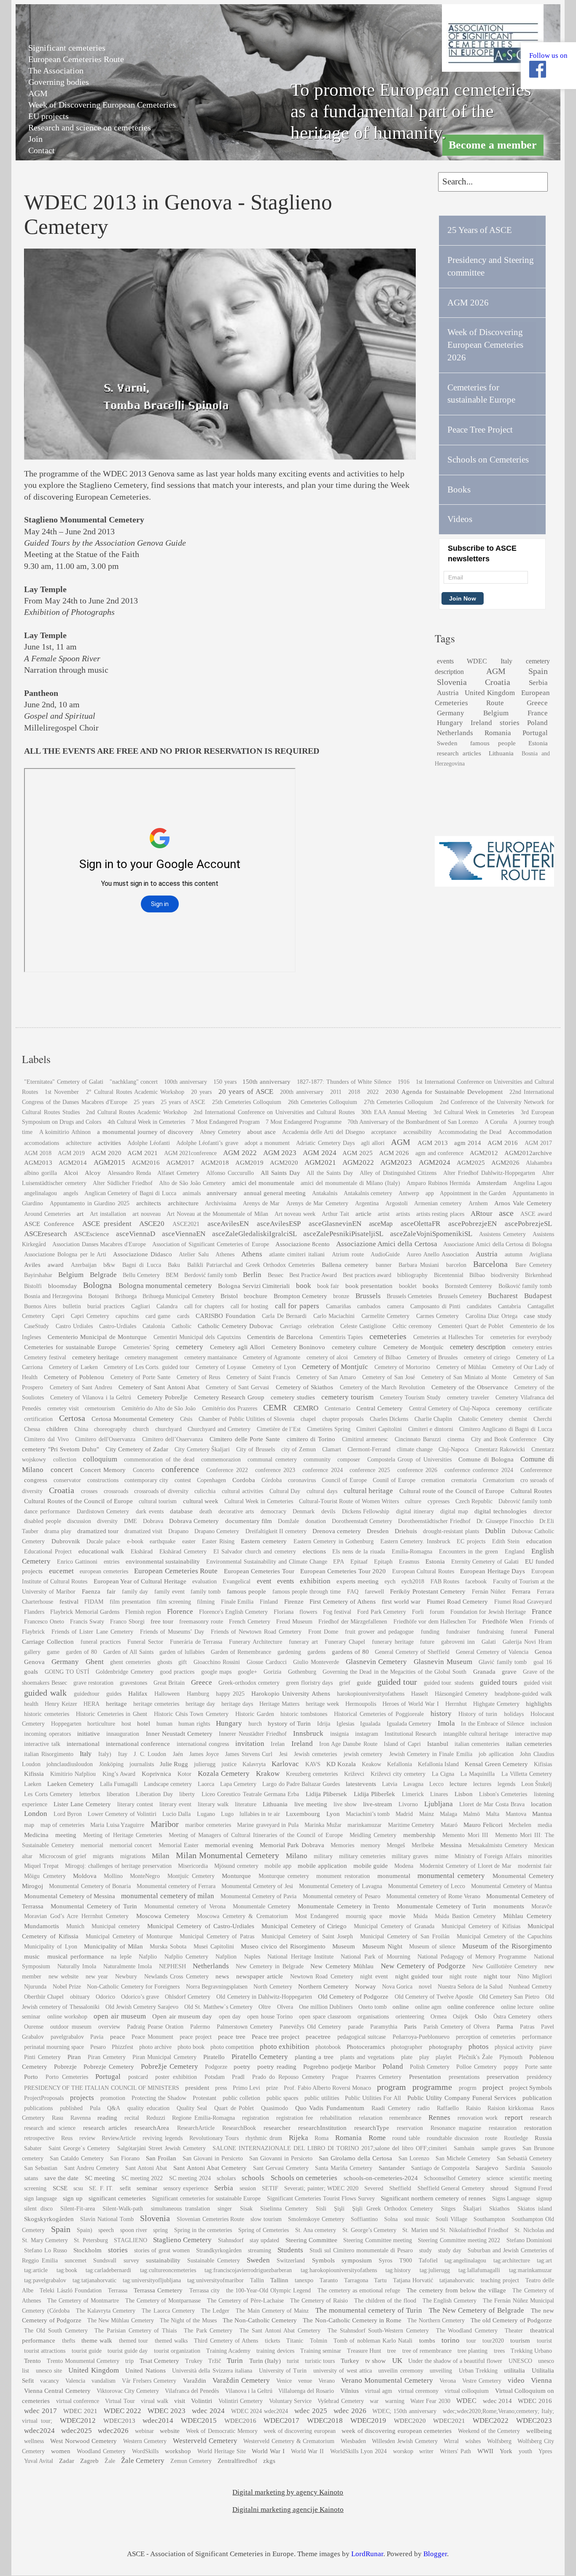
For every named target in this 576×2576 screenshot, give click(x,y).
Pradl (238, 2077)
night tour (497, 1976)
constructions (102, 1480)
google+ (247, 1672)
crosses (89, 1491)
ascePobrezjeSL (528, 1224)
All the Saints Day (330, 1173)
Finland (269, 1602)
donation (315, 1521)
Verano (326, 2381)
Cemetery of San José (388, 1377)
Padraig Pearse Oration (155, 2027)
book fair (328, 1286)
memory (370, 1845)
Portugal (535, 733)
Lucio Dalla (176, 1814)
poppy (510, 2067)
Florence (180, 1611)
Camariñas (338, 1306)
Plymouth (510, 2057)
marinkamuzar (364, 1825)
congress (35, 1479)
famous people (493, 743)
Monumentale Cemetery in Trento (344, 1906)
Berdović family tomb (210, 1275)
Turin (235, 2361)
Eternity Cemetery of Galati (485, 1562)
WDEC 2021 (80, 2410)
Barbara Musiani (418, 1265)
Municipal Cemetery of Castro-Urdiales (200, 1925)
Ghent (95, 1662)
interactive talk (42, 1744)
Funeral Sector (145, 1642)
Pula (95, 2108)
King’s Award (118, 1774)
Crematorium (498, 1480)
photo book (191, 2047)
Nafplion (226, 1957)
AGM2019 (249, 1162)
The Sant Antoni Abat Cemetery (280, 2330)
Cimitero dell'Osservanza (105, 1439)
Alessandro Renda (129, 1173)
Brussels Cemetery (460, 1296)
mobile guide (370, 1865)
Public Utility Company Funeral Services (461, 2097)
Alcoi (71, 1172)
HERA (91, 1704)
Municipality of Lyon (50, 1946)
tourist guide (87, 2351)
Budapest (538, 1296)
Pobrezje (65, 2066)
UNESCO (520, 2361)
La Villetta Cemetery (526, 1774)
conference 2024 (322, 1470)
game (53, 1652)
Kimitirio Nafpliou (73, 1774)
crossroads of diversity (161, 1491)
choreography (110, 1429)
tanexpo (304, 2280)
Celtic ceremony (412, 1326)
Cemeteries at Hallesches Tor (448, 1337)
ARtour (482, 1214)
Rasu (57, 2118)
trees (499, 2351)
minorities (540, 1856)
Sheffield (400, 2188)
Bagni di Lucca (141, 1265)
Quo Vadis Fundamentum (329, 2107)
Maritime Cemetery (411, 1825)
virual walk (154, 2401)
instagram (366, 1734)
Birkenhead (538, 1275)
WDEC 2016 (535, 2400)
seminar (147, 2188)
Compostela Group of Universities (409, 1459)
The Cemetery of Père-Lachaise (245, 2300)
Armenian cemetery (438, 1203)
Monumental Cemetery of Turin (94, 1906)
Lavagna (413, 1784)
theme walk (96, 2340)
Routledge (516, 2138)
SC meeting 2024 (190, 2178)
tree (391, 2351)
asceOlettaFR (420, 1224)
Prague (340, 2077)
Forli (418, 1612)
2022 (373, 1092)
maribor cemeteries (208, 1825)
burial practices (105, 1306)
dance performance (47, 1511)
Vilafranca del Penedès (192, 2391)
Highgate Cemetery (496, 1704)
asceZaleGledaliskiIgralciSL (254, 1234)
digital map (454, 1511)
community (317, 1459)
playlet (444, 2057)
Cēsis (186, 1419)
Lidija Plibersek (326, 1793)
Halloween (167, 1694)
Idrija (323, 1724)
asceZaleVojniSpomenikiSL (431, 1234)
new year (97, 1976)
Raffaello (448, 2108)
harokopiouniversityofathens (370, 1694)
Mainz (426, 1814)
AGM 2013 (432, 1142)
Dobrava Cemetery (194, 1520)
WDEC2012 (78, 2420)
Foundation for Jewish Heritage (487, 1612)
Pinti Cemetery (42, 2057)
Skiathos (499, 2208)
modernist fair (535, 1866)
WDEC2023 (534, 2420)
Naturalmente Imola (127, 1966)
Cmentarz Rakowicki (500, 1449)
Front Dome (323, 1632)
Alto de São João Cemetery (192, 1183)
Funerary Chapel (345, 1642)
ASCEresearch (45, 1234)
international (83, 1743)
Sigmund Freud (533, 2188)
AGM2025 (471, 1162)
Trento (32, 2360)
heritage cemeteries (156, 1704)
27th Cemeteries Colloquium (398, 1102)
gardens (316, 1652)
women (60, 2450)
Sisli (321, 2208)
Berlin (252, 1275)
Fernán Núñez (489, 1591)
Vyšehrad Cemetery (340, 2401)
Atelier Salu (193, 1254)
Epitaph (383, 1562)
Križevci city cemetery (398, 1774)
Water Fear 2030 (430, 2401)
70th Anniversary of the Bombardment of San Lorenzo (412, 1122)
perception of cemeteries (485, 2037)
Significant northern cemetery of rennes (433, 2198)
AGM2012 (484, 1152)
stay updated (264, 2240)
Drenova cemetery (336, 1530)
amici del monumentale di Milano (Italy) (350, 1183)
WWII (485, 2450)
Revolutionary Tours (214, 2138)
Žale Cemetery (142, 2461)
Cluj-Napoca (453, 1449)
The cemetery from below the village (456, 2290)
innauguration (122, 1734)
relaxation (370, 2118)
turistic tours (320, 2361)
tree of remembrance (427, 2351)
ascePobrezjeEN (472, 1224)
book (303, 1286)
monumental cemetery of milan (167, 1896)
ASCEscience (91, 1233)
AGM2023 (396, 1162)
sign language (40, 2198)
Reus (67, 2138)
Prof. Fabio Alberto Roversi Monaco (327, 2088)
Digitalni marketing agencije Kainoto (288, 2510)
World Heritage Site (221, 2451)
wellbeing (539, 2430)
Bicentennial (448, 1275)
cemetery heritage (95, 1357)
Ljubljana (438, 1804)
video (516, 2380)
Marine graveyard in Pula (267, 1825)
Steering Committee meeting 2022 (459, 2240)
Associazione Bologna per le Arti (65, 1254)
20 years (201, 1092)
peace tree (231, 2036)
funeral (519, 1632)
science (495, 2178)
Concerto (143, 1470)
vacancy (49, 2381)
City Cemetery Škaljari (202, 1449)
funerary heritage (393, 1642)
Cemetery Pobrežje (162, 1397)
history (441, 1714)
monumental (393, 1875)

§ Task brief:
Word for word, print out all of the records above; pass over the pictures.

§ Worked solution:
For every named target in this 576×2576 screenshot, give click(x,y).
Pradl (238, 2077)
night tour (497, 1976)
constructions (102, 1480)
google+ (247, 1672)
crosses (89, 1491)
ascePobrezjeSL (528, 1224)
All the Saints Day (330, 1173)
Finland (269, 1602)
donation (315, 1521)
Verano (326, 2381)
Cemetery of San José (388, 1377)
Padraig Pearse Oration (155, 2027)
book fair (328, 1286)
memory (370, 1845)
Portugal (535, 733)
Lucio Dalla (176, 1814)
poppy (510, 2067)
Florence (180, 1611)
Camariñas (338, 1306)
Plymouth (510, 2057)
marinkamuzar (364, 1825)
congress (35, 1479)
famous people (493, 743)
Monumentale Cemetery in Trento (344, 1906)
Berdović family tomb (210, 1275)
Turin (235, 2361)
Eternity Cemetery of Galati (485, 1562)
WDEC 2021 (80, 2410)
Barbara Musiani (418, 1265)
Municipal Cemetery of Castro-Urdiales (200, 1925)
Ghent (95, 1662)
interactive talk (42, 1744)
Funeral Sector (145, 1642)
Pula (95, 2108)
King’s Award (118, 1774)
Crematorium (498, 1480)
photo book (191, 2047)
Nafplion (226, 1957)
AGM2019 (249, 1162)
The Sant Antoni Abat Cemetery (280, 2330)
Cimitero dell'Osservanza (105, 1439)
Alessandro Renda (129, 1173)
Brussels Cemetery (460, 1296)
mobile guide (370, 1865)
Public Utility Company Funeral Services (461, 2097)
Alcoi (71, 1172)
HERA (91, 1704)
Municipality of Lyon (50, 1946)
tourist guide (87, 2351)
Budapest (538, 1296)
Pobrezje (65, 2066)
UNESCO (520, 2361)
La Villetta Cemetery (526, 1774)
conference 2024 (322, 1470)
game (53, 1652)
Kimitirio Nafpliou (73, 1774)
crossroads of diversity (161, 1491)
choreography (110, 1429)
tanexpo (304, 2280)
Celtic ceremony (412, 1326)
Cemeteries at Hallesches Tor (448, 1337)
ARtour (482, 1214)
Rasu (57, 2118)
trees (499, 2351)
minorities (540, 1856)
Sheffield (400, 2188)
Bagni di Lucca (141, 1265)
Quo Vadis Fundamentum (329, 2107)
Maritime Cemetery (411, 1825)
virual walk (154, 2401)
instagram (366, 1734)
Birkenhead (538, 1275)
WDEC 2016 (535, 2400)
seminar (147, 2188)
Compostela Group of Universities (409, 1459)
The Cemetery of Père-Lachaise (245, 2300)
Armenian cemetery (438, 1203)
Monumental Cemetery of Turin (94, 1906)
Lavagna (413, 1784)
theme walk (96, 2340)
Routledge (516, 2138)
SC meeting 2024 (190, 2178)
tree (391, 2351)
asceOlettaFR (420, 1224)
Prague (340, 2077)
Forli (418, 1612)
2022 (373, 1092)
maribor cemeteries (208, 1825)
burial practices (105, 1306)
dance performance (47, 1511)
Vilafranca del Penedès (192, 2391)
Highgate Cemetery (496, 1704)
asceZaleGledaliskiIgralciSL (254, 1234)
digital map (454, 1511)
community (317, 1459)
playlet (444, 2057)
Cēsis (186, 1419)
Lidija Plibersek (326, 1793)
Halloween (167, 1694)
Idrija (323, 1724)
asceZaleVojniSpomenikiSL (431, 1234)
new year (97, 1976)
Raffaello (448, 2108)
harokopiouniversityofathens (370, 1694)
Mainz (426, 1814)
AGM 2013 (432, 1142)
Dobrava Cemetery (194, 1520)
WDEC2012 (78, 2420)
Foundation for Jewish Heritage (487, 1612)
Pinti Cemetery (42, 2057)
Skiathos (499, 2208)
modernist fair (535, 1866)
WDEC2023 (534, 2420)
Naturalmente Imola (127, 1966)
Cmentarz Rakowicki (500, 1449)
Front Dome (323, 1632)
Alto de São João Cemetery (192, 1183)
Funerary Chapel (345, 1642)
ASCEresearch (45, 1234)
international (83, 1743)
Sigmund Freud (533, 2188)
AGM2025 (471, 1162)
Trento (32, 2360)
heritage cemeteries (156, 1704)
27th Cemeteries Colloquium (398, 1102)
gardens (316, 1652)
women (60, 2450)
Sisli (321, 2208)
Berlin (252, 1275)
Fernán Núñez (489, 1591)
Vyšehrad Cemetery (340, 2401)
Atelier Salu (193, 1254)
Epitaph (383, 1562)
Križevci city cemetery (398, 1774)
Water Fear 2030 (430, 2401)
70th Anniversary of the Bombardment of San Lorenzo (412, 1122)
perception of cemeteries (485, 2037)
Significant northern cemetery of rennes (433, 2198)
AGM2012 (484, 1152)
stay updated (264, 2240)
Drenova cemetery (336, 1530)
amici del monumentale di Milano (Italy) (350, 1183)
WWII (485, 2450)
Revolutionary Tours (214, 2138)
Žale Cemetery (142, 2461)
Cluj-Napoca (453, 1449)
The cemetery from below the village (456, 2290)
innauguration (122, 1734)
relaxation (370, 2118)
turistic tours (320, 2361)
tree of remembrance (427, 2351)
ascePobrezjeEN (472, 1224)
book (303, 1286)
monumental cemetery of milan (167, 1896)
ASCEscience (91, 1233)
AGM2023 (396, 1162)
sign language (40, 2198)
Reus (67, 2138)
Prof. Fabio Alberto Roversi Monaco (327, 2088)
Digitalni marketing agencije Kainoto (288, 2510)
World Heritage Site (221, 2451)
wellbeing (539, 2430)
Bicentennial (448, 1275)
cemetery heritage (95, 1357)
Ljubljana (438, 1804)
video (516, 2380)
Marine graveyard in Pula (267, 1825)
Steering Committee meeting 2022 (459, 2240)
Associazione Bologna per le Arti (65, 1254)
20 years (201, 1092)
peace tree (231, 2036)
funeral (519, 1632)
science (495, 2178)
Concerto (143, 1470)
vacancy (49, 2381)
City Cemetery Škaljari (202, 1449)
funerary heritage (393, 1642)
Cemetery Pobrežje (162, 1397)
history (441, 1714)
monumental (393, 1875)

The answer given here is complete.